WIE ALLES ENTSTANDEN IST

Die Idee dieses Projektes entstand 2004 in der Casa Criança Querida, einer Tagesstätte für HIV-positive Kinder und ihre Familien am Stadtrand von São Paulo. Wir lernten die älteren Geschwister der Kindergartenkinder auf den Jahreszeitenfesten und auf den Kinder- und Jugendreisen kennen und sahen ihre große Not und Verantwortung für kranke Eltern, kleinere Geschwister und oft das Einkommen der Familie. Ihnen den großen Wunsch nach einer etwas kindgerechteren Kindheit zu erfüllen, das Recht auf Schule und Freude am Lernen zurück zu geben, sie zu erlösen von dem harten Alltag zwischen Kriminalität und Chaos der Randgebiete der Millionenstadt São Paulos, sie zu unterstützen im Leben waren  unsere größten Motivationen zur Gründung des CIRCO PONTE DAS ESTRELAS.

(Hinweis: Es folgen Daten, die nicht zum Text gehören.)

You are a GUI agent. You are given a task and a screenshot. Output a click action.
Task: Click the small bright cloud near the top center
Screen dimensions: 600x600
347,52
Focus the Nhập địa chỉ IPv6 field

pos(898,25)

Zunächst "spielten" wir auf einer Reise mit den Jugendlichen Circus: Wir nähten Jonglierbälle und erlernten die ersten Würfe... sprangen Seil, machten Akrobatik und erzählten und führten am Ende der Ferienwoche ein kleines Stück für die kleinen Geschwister und die anderen Mitarbeiter auf. Die Begeisterung über das Erlernte und Gelungene war so groß, dass die Jugendlichen zu erkennen gaben, dass sie weiter machen wollten. So trafen wir uns nach den großen Sommerferien ab Februar 2005 jeden Tag in der Tagesstätte und alle zwei Wochen samstags und sonntags zum gemeinsamen Training. Innerhalb von 4 Monaten entwickelte die Gruppe ein 90-minütiges Circusprogramm, das auf einer zweiwöchigen Tournee im Juli 2005 in verschiedenen sozialen Einrichtungen in São Paulo mit sehr großem Erfolg zur Aufführung kam, - unsere erste Tournee! -

Im Jahre 2006 gründeten wir einen eigenen Verein, die ASSOCIAÇÃO COMUNITÁRIA PONTE DAS ESTRELAS.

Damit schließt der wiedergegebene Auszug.